SteamWriteOperatorCoordinator
用来生成requested状态的compaction instant,CompactionPlanOperator
用来获取到这些compaction instant,读取保存的执行计划然后发往下游。
@Override
public void notifyCheckpointComplete(long checkpointId) {
try {
table.getMetaClient().reloadActiveTimeline();
// There is no good way to infer when the compaction task for an instant crushed
// or is still undergoing. So we use a configured timeout threshold to control the rollback: // {@code FlinkOptions.COMPACTION_TIMEOUT_SECONDS}, // when the earliest inflight instant has timed out, assumes it has failed // already and just rolls it back.
// comment out: do we really need the timeout rollback ? // CompactionUtil.rollbackEarliestCompaction(table, conf);
scheduleCompaction(table, checkpointId);
} catch (Throwable throwable) {
// make it fail-safe
LOG.error("Error while scheduling compaction plan for checkpoint: " + checkpointId, throwable);
}
}
scheduleCompaction
方法读取第一个状态为reqested状态的compaction instant,获取到它的compaction plan,将该compaction涉及到的compaction plan中的compactionOperation
(即Compaction操作涉及到的file group信息)包装为CompactionPlanEvent
发往下游。
private void scheduleCompaction(HoodieFlinkTable<?> table, long checkpointId) throws IOException {
// 获取包含所有pending compaction的timeline
HoodieTimeline pendingCompactionTimeline = table.getActiveTimeline().filterPendingCompactionTimeline();
// the first instant takes the highest priority.
// 找到时间最早的requested compaction instant
Option<HoodieInstant> firstRequested = pendingCompactionTimeline
.filter(instant -> instant.getState() == HoodieInstant.State.REQUESTED).firstInstant();
// record metrics
compactionMetrics.setFirstPendingCompactionInstant(firstRequested);
compactionMetrics.setPendingCompactionCount(pendingCompactionTimeline.countInstants());
// 如果没有requested状态的compaction instant,说明没有必要schedule
if (!firstRequested.isPresent()) {
// do nothing.
LOG.info("No compaction plan for checkpoint " + checkpointId);
return;
}
// 获取这个requested compaction instant对应的时间
String compactionInstantTime = firstRequested.get().getTimestamp();
// generate compaction plan
// should support configurable commit metadata
获取compaction plan
HoodieCompactionPlan compactionPlan = CompactionUtils.getCompactionPlan(
table.getMetaClient(), compactionInstantTime);
// 如果没有获取到有效的compactio plan
if (compactionPlan == null || (compactionPlan.getOperations() == null)

* * * * * * *

* 任务 *
能否把上面摘录中以 scheduleCompaction 开头、说明该方法做什么的那段文字改写成要点列表，并保留其主要事实？

* 提供数据 *
* * * * * * *

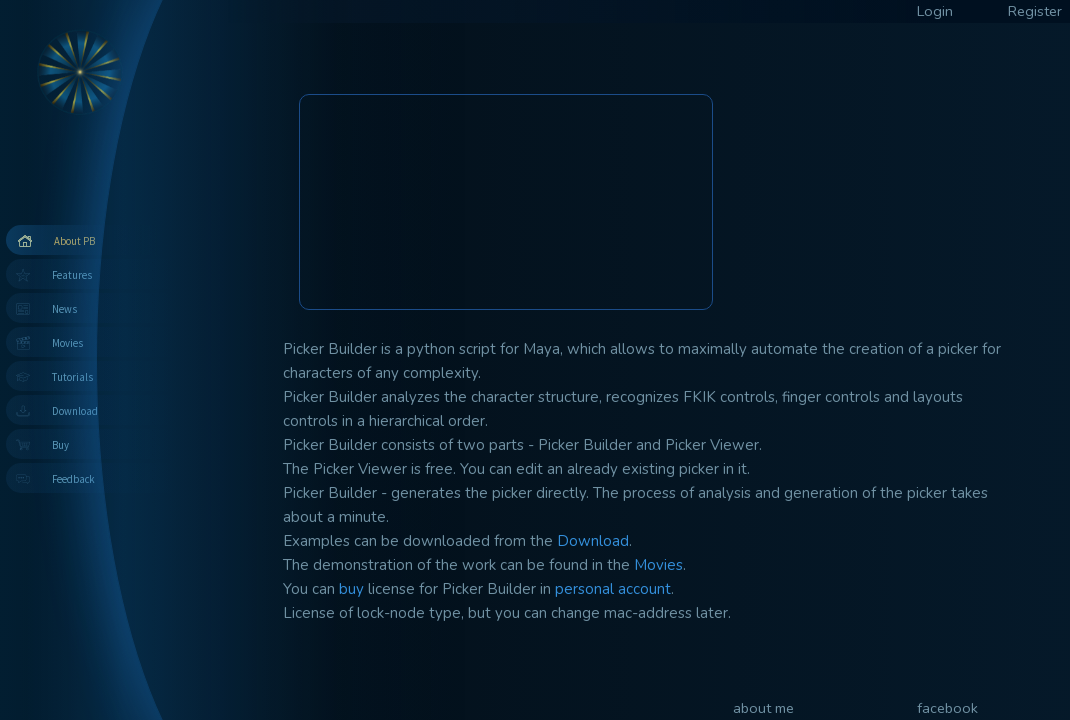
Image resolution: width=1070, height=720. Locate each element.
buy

* * * * * * *

* 参考答案 *
scheduleCompaction 方法：
- 读取第一个处于 requested 状态的 compaction instant；
- 获取该 instant 的 compaction plan；
- 将 plan 中这次 compaction 涉及的 compactionOperation（即 Compaction 操作涉及的 file group 信息）包装为 CompactionPlanEvent；
- 把 CompactionPlanEvent 发往下游。